Go through the records and extract every line with the word "click".
(Information)
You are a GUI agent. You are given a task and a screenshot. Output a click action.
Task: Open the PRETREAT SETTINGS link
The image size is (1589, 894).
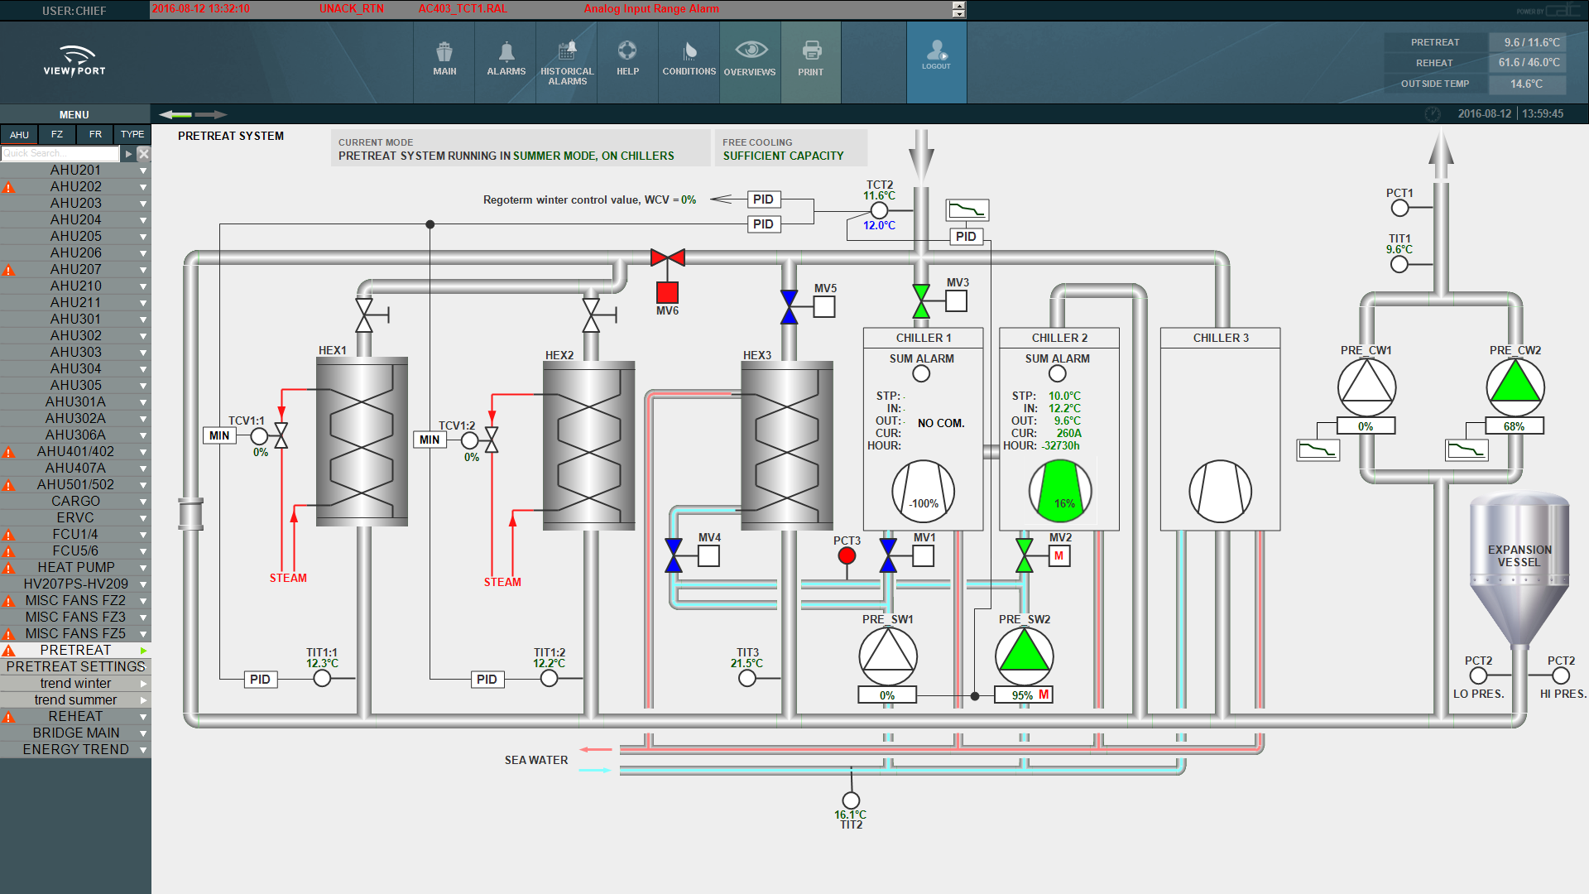(x=75, y=666)
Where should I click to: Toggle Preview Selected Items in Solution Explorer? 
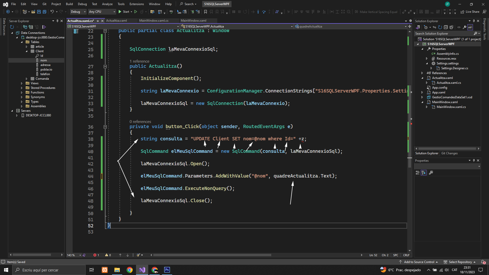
(End Information)
• [Task response]:
You are a GUI agent. You are given a task and a screenshot. Output a click action.
Where should I click to: Toggle Preview Selected Items in Solution Explorer? 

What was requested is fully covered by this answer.